Problemas e tarefas =>
- a) Transcreva do texto sobre a paróquia de Maboma o trecho que vai de "Os Missionários Combonianos" até "estava praticamente destruído.", inclusive.
- b) Segundo o texto sobre a paróquia de Maboma, em que ano chegaram os Missionários Combonianos a Maboma?
- c) Prolongue o texto sobre a paróquia de Maboma a partir do ponto em que termina.

Texto de origem =>

------------

Depois dessa tragédia, a paróquia ficou praticamente abandonada. Esporadicamente passava um missionário ou um padre diocesano para garantir o serviço religioso.
Os Missionários Combonianos chegaram a Maboma em 1984, mas vinham com um projecto específico - trabalhar com os pigmeus que habitam a floresta circundante. Por isso estabeleceram-se numa pequena localidade, bem no interior da floresta, a 20 km daqui, junto dos pigmeus. Naturalmente eram os missionários os responsáveis pela paróquia a e pelas capelas, mas a prioridade era evangelização dos pigmeus.
Só mais tarde, em 2000, e devido a insistência constante do bispo, os combonianos vieram para o centro de Maboma e habitam o antigo convento das irmãs, pois o convento dos missionários estava praticamente destruído.

------------

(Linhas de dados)
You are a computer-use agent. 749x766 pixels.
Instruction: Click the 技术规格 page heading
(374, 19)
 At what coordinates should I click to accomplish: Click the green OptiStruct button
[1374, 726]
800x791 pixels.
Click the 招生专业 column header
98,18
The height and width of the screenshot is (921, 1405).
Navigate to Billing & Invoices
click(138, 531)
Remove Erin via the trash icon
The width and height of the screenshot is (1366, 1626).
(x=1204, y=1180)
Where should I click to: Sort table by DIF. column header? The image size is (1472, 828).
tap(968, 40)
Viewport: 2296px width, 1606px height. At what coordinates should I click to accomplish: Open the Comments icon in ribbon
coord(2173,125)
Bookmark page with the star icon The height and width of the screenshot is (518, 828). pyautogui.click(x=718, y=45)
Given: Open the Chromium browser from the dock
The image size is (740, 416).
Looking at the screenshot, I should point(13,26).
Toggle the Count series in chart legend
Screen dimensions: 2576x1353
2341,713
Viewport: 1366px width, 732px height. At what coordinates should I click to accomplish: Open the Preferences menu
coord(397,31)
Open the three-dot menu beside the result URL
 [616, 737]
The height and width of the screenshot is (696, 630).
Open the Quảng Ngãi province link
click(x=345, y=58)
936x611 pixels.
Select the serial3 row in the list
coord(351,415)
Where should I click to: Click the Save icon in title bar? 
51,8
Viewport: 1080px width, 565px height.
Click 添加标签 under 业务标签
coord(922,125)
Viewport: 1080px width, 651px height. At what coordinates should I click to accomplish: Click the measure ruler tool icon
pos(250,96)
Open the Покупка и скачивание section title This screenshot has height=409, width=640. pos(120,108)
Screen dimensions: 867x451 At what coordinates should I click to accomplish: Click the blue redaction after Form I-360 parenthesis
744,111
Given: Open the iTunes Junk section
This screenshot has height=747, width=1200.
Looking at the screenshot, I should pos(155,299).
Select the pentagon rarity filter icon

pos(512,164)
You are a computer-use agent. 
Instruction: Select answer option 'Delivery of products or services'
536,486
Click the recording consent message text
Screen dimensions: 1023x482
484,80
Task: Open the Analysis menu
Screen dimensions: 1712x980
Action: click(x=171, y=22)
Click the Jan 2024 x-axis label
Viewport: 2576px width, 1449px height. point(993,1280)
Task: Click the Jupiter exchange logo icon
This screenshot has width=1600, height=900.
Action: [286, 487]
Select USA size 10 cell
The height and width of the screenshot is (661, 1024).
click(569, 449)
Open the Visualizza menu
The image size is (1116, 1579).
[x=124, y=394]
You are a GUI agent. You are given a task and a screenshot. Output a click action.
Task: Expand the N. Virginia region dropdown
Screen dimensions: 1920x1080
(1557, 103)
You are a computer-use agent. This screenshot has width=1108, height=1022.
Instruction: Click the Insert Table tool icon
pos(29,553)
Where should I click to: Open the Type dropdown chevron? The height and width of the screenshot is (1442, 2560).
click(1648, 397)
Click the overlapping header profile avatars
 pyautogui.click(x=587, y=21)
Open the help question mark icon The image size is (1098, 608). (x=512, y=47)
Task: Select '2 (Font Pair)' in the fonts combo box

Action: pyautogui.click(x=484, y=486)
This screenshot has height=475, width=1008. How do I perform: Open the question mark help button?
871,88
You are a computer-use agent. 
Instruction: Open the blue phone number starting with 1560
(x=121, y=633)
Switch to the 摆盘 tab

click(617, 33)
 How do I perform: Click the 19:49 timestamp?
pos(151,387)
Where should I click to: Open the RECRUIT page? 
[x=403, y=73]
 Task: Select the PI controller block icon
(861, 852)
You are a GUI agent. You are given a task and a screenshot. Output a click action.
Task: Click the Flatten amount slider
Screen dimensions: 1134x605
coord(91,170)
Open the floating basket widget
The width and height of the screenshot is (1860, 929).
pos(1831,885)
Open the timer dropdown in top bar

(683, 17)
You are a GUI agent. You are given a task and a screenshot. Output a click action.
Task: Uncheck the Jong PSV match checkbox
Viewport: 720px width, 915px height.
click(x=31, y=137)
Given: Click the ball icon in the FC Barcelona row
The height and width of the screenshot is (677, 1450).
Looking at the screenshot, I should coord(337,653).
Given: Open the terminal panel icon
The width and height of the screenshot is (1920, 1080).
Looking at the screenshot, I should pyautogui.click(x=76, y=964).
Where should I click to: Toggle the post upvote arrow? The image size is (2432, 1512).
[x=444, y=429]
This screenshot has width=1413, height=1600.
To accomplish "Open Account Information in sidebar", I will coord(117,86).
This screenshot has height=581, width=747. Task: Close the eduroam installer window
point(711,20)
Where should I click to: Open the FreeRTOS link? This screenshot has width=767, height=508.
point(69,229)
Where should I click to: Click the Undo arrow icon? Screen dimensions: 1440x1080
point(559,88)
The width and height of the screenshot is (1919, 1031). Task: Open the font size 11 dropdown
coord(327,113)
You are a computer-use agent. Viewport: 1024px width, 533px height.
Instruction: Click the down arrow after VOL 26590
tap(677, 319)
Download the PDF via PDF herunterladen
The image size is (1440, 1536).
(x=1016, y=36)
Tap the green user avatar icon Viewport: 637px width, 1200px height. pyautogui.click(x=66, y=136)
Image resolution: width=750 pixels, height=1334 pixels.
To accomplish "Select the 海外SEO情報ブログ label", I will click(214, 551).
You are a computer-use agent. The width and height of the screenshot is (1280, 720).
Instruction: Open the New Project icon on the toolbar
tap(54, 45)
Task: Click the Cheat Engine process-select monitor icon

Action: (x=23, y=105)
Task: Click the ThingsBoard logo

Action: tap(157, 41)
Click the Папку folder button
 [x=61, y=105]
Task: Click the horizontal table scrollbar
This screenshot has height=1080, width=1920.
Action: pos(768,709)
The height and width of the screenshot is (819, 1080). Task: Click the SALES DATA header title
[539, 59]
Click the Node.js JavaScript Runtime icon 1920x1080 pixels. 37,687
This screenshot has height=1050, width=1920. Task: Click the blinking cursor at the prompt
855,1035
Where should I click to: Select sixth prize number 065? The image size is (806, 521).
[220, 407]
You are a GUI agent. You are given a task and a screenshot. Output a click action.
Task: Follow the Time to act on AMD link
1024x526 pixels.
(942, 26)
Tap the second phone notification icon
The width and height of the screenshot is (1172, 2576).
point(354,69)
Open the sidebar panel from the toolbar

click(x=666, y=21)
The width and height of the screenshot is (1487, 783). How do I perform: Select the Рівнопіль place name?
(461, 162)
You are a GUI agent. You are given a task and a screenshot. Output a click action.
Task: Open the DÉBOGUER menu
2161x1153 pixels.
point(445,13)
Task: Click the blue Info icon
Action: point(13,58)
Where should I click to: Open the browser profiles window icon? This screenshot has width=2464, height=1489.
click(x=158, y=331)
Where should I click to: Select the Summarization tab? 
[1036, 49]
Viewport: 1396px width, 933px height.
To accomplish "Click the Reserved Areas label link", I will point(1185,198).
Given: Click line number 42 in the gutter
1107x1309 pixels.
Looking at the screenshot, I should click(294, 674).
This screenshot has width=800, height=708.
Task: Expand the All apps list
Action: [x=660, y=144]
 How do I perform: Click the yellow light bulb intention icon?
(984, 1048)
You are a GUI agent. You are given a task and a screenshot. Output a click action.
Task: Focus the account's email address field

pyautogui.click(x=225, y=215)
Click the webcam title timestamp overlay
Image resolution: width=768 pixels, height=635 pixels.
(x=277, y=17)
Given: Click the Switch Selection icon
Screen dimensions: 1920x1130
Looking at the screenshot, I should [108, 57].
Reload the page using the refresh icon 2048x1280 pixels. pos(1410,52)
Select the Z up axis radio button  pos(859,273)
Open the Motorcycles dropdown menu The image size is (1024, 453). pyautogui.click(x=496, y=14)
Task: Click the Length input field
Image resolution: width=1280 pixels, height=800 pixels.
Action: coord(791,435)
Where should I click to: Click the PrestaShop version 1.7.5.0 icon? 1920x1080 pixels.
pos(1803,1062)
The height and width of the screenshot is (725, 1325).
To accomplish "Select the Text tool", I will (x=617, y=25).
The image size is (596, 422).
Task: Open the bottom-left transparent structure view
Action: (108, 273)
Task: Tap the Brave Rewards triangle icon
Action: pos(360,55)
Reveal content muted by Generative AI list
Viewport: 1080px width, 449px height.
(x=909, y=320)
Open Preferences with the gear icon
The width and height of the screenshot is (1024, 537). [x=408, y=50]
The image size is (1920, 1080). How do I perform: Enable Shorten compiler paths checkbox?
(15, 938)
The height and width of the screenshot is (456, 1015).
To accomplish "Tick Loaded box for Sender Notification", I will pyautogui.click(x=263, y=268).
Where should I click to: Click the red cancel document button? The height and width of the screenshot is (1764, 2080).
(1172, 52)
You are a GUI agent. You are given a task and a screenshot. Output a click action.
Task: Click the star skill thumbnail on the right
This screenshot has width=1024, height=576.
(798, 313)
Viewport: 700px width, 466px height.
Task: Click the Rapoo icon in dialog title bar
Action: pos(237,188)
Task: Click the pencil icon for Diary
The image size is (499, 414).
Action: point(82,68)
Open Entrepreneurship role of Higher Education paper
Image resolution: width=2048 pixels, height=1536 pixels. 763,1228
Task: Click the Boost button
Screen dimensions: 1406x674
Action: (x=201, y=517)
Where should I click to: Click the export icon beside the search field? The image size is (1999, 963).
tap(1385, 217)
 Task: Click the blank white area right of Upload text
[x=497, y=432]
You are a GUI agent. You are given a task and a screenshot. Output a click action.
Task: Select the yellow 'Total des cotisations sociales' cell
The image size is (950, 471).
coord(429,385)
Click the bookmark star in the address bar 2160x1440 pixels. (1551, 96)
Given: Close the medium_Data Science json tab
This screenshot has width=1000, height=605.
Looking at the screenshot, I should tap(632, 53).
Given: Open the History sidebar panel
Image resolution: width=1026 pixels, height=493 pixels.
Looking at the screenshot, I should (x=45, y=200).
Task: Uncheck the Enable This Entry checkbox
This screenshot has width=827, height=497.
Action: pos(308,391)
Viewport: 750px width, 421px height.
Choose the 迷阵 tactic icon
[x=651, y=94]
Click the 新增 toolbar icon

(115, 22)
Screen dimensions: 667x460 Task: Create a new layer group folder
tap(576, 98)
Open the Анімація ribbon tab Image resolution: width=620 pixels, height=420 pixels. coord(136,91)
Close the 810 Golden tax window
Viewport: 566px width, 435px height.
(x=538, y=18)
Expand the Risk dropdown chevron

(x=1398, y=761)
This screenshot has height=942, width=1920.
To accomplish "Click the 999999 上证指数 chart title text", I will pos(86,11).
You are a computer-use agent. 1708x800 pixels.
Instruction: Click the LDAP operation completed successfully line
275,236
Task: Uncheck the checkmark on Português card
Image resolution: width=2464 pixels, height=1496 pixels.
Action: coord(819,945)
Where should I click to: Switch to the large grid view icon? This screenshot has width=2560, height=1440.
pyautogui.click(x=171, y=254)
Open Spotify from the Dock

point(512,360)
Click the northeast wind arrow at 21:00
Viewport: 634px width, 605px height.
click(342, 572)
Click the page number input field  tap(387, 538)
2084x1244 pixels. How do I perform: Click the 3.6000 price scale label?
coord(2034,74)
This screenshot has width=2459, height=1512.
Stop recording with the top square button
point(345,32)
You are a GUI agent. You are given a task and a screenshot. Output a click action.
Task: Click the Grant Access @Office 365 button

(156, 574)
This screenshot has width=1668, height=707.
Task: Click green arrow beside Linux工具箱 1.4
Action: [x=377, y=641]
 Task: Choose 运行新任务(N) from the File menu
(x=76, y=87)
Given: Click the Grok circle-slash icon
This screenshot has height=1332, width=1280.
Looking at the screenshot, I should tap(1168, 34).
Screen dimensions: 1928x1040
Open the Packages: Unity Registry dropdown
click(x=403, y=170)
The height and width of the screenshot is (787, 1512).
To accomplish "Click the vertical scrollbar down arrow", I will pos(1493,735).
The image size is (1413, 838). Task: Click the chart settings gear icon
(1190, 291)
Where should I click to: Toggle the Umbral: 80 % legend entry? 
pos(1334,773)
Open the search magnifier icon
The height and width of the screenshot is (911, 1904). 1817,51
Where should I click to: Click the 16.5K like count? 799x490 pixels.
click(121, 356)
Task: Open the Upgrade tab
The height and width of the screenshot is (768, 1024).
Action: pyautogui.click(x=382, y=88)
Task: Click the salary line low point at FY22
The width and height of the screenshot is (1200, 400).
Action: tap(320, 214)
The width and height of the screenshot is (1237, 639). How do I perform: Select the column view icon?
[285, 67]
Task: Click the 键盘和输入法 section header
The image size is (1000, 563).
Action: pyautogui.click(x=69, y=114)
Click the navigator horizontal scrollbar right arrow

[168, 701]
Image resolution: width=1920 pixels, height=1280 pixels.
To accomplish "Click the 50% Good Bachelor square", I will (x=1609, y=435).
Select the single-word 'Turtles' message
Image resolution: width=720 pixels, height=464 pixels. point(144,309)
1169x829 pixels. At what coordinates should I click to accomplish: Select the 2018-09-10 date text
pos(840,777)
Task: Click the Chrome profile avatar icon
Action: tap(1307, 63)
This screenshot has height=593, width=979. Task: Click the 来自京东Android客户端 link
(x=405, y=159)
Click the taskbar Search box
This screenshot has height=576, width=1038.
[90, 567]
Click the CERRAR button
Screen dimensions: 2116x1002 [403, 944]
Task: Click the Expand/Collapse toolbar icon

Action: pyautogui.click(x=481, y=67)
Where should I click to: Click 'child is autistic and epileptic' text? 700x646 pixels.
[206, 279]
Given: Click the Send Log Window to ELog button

------------

Respostas ao exercício =>
- a)
Os Missionários Combonianos chegaram a Maboma em 1984, mas vinham com um projecto específico - trabalhar com os pigmeus que habitam a floresta circundante. Por isso estabeleceram-se numa pequena localidade, bem no interior da floresta, a 20 km daqui, junto dos pigmeus. Naturalmente eram os missionários os responsáveis pela paróquia a e pelas capelas, mas a prioridade era evangelização dos pigmeus.
Só mais tarde, em 2000, e devido a insistência constante do bispo, os combonianos vieram para o centro de Maboma e habitam o antigo convento das irmãs, pois o convento dos missionários estava praticamente destruído.

- b) Em 1984.

- c)
O nosso trabalho é duplo, seguir os cristãos e evangelizar os pigmeus.
Um outro dia, falaremos dos pigmeus.

Maboma, Janeiro de 2011

A minha casa

Depois que saí de Yanonge, a minha antiga missão, para ir de férias, andei errante e “sem casa”. De facto durante estes meses habitei dezenas de casas, mas nenhuma era minha. Agora sim, cheguei e vivo na “minha casa”.
Com é a minha casa?
Antes de mais não é minha, nem dos Combonianos. Na verdade, é uma casa emprestada, ou se quisermos dada por algum tempo.
Este local, igreja, as construções, incluindo s e a casa onde vivemos, formam a Missão, pertence à diocese, à igreja local e é administrada pelo bispo diocesano.
Assim que o que “a minha casa” não me pertence.
Pois bem, conheçamos a casa. Esta é uma construção dos princípios dos anos cinquenta. Tem uma dezena de divisões. Quartos, salas, incluindo cozinha, refeitório, armazém e garagem para as motos e, naturalmente, uma capela.
Quando cá cheguei encontrei preparado um quarto exactamente no meio do edifício. Portanto na minha casa tenho o meu quarto, o meu cantinho.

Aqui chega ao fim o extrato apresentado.